__To be done__
Reproduce every line of the following entries verbatim, keeping each character and the original line order.

----------------

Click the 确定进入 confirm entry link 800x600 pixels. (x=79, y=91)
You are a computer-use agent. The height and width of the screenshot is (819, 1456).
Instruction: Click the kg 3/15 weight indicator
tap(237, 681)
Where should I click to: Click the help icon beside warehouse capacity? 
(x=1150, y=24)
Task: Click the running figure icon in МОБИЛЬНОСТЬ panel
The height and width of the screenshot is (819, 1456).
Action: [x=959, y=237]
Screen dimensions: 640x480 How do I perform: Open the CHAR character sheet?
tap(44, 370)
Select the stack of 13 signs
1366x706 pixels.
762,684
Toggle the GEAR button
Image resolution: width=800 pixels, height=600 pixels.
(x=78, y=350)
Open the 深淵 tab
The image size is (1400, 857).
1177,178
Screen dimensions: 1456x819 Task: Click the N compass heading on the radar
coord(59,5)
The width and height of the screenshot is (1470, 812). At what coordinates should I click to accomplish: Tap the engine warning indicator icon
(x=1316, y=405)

----------------

__Exercise answer__
Click the 确定进入 confirm entry link 800x600 pixels. (x=79, y=91)
You are a computer-use agent. The height and width of the screenshot is (819, 1456).
Instruction: Click the kg 3/15 weight indicator
tap(237, 681)
Where should I click to: Click the help icon beside warehouse capacity? 
(x=1150, y=24)
Task: Click the running figure icon in МОБИЛЬНОСТЬ panel
The height and width of the screenshot is (819, 1456).
Action: [x=959, y=237]
Screen dimensions: 640x480 How do I perform: Open the CHAR character sheet?
tap(44, 370)
Select the stack of 13 signs
1366x706 pixels.
762,684
Toggle the GEAR button
Image resolution: width=800 pixels, height=600 pixels.
(x=78, y=350)
Open the 深淵 tab
The image size is (1400, 857).
1177,178
Screen dimensions: 1456x819 Task: Click the N compass heading on the radar
coord(59,5)
The width and height of the screenshot is (1470, 812). At what coordinates should I click to accomplish: Tap the engine warning indicator icon
(x=1316, y=405)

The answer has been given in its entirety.